Mieux encore : en bâtissant un roman relativement court, qui n’excède guère les trois cents pages, Arthur C. Clarke, sait aller à l’essentiel. Là où des auteurs contemporains comme McAuley, Banks ou Baxter noieraient le message sous des accumulations de psychologie et de détails techniques, Clarke fait presque dans l’épure. La manière dont le double mouvement du premier chapitre s’impose en est emblématique ; la fin du récit, lorsque le dernier humain vivant reste écrasé sur une terre en fragmentation alors que la posthumanité prend son essor, ne l’est pas moins.

Il y a dans cette idée de race extra-terrestre en apparence bienveillante, mais au fond totalement indifférente au sort de l’humanité, une certaine élégance trouble qui donne tout son poids au roman. Car, d’une certaine manière, les affirmations des pessimistes étaient en dessous de la réalité : les Suzerains, même s’ils ont sauvé les hommes d’une auto-destruction que l’on peut s’obstiner à considérer comme hypothétique, seront bien responsables, in fine, de la destruction totale de l’humanité.

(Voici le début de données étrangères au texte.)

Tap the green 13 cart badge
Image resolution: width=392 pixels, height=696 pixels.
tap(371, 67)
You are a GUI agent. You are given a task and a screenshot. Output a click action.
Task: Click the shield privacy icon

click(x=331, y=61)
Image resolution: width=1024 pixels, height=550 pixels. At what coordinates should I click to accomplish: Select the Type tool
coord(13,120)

Cette thématique d’une intelligence cosmique aidant l’humanité à accoucher de la race qui va lui succéder n’est pas spécifique à ce roman dans la carrière de l’auteur : cette idée, il l’avait déjà ébauchée quelques années auparavant, en 1951, dans « La Sentinelle », nouvelle qui servira de base dans les années soixante à « 2001, l’Odyssée de l’espace » Et elle sera reprise bien des fois, déclinée de bien des manières, thématique éternelle, intemporelle, que l’espèce à laquelle l’humanité s’apprête à donner naissance soit en filiation directe, organique, ou totalement autre et anorganique, comme dans le remarquable roman de Jean-Michel Truong , « Le Successeur de Pierre », et son équivalent sous forme d’essai, « Totalement inhumaine ».

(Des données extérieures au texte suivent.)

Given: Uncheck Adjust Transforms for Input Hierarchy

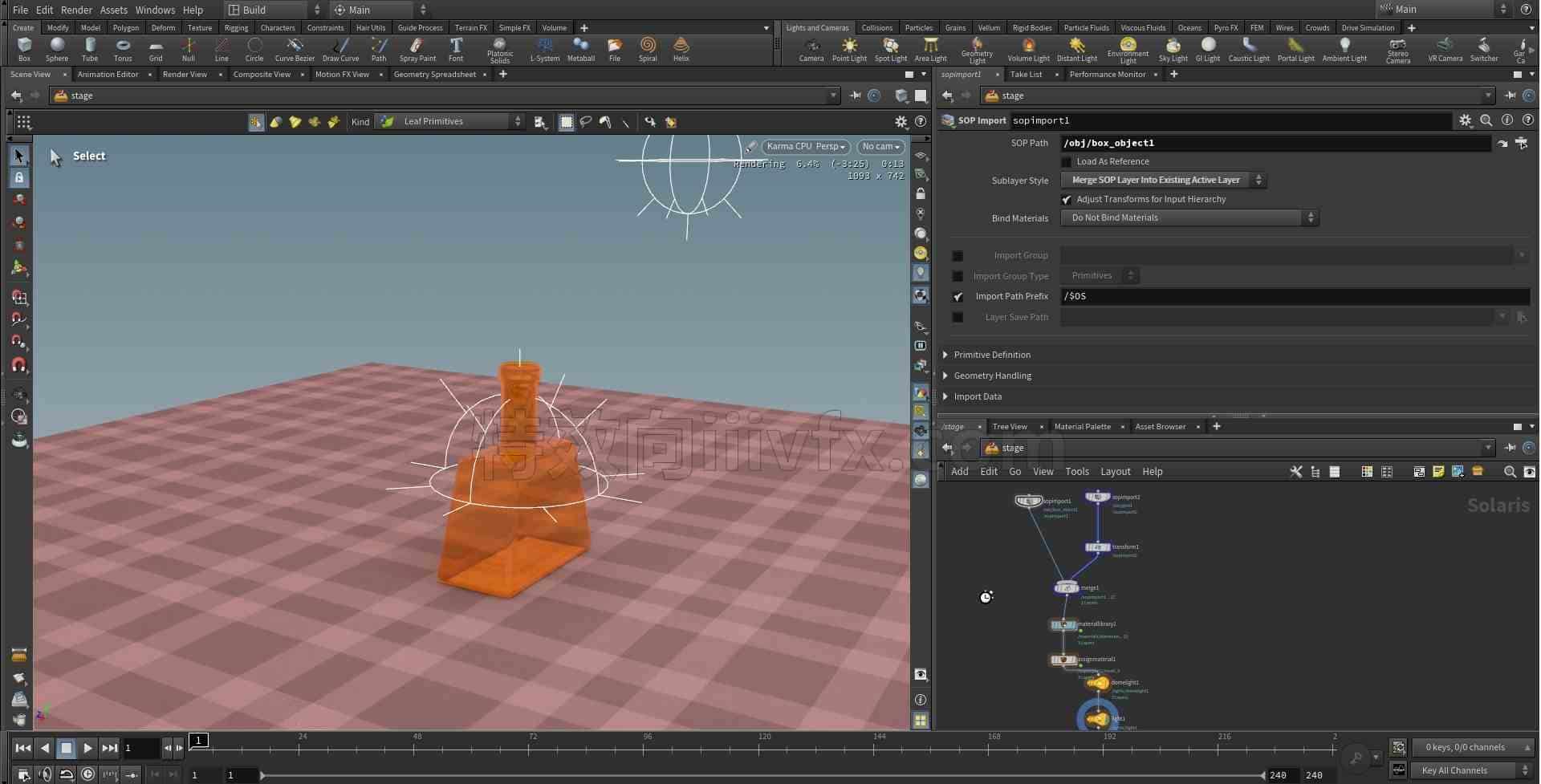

En nous confrontant aux abîmes de notre disparition non pas à l’échelon individuel, mais en tant qu’espèce, en jetant les bases d’un thème qui aura une postérité particulièrement riche (jusqu’au jour où cette postérité post-humaine sera réalité), Arthur C. Clarke bâtit en allant à l’essentiel un roman sans fioritures, poignant, bouleversant, intelligent. Un livre à lire pour les amateurs de l’histoire du genre, mais aussi un livre à lire dans l’absolu, parce que l’on a toujours tout à gagner à connaître ses classiques.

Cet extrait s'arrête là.